Что ж, карантинку я плохо помню, но могу биться об заклад, что там были все те же привычные процедуры: нас шмонали, брили, мыли и отбирали одежду.
***
Мы первый день в отряде. Сидим в каморке у завхоза, который распределяет нас по спальным местам. По-моему, нас было трое, я помню Симкина, молодого нервного парня, и Лешу из Воскресенска, большого заскорузлого мужика, настоящего шахтера на вид. Он был похож на напуганного мамонта. Темные глаза смотрели напряженно в одну точку и словно высасывали что-то, как насосы. Говорил он так же. Немыслимо сближаясь лицом с собеседником и обдавая его своим мужицким перегаром. Причем таким, как я потом понял, он был всегда. И через год, и через два, и через много лет он встречался мне в разных местах и неизменно вызывал этой своей манерой рвотный рефлекс.
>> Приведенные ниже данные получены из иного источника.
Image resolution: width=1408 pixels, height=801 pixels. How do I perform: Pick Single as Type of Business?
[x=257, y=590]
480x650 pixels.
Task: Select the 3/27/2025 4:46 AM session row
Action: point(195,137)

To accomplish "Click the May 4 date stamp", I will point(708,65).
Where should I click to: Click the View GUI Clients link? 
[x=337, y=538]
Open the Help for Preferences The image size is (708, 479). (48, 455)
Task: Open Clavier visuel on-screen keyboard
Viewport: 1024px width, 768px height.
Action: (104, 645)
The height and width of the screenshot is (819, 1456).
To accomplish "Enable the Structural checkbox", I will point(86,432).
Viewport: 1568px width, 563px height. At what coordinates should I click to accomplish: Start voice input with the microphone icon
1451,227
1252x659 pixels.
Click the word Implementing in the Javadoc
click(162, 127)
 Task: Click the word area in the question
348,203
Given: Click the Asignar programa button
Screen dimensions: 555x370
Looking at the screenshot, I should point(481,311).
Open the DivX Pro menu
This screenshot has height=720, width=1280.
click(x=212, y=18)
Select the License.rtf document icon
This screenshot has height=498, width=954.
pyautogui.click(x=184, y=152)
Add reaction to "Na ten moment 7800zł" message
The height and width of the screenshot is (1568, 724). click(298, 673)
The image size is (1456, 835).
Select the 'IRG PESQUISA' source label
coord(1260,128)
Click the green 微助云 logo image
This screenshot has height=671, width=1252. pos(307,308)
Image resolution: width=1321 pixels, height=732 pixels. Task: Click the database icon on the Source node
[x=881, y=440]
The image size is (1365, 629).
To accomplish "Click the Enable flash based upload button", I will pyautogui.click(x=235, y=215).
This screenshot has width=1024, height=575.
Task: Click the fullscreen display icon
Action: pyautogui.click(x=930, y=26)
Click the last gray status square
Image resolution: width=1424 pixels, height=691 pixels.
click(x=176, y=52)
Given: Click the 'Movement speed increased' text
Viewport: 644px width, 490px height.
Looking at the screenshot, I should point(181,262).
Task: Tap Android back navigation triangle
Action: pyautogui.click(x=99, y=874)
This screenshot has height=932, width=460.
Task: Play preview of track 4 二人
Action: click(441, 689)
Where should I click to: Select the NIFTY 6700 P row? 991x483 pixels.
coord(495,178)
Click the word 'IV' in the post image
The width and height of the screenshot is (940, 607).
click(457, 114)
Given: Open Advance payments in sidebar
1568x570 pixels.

Завхозом тогда был Кузнец. Тип, с первого взгляда на которого можно было почувствовать силу, огромный тюремный опыт, авторитет и, главное, абсолютный выход через это за пределы всяких пацанских понятий. В общем-то, сквозь каторжанский налет можно было еще и разглядеть обычного деревенского тракториста. Он говорил с нами насмешливо и бесцеремонно:
– Ну что, писдюки, кем подниматься будете? Мужиками?
Слово «писдюки» зазвенело у меня в голове, и я запаниковал. Это было так неожиданно, что мне даже показалось, что я ослышался. Леша склонил ко мне свою кирзовую рожу и испуганно спросил: «Что он сказал? Писдюки? Что это такое?»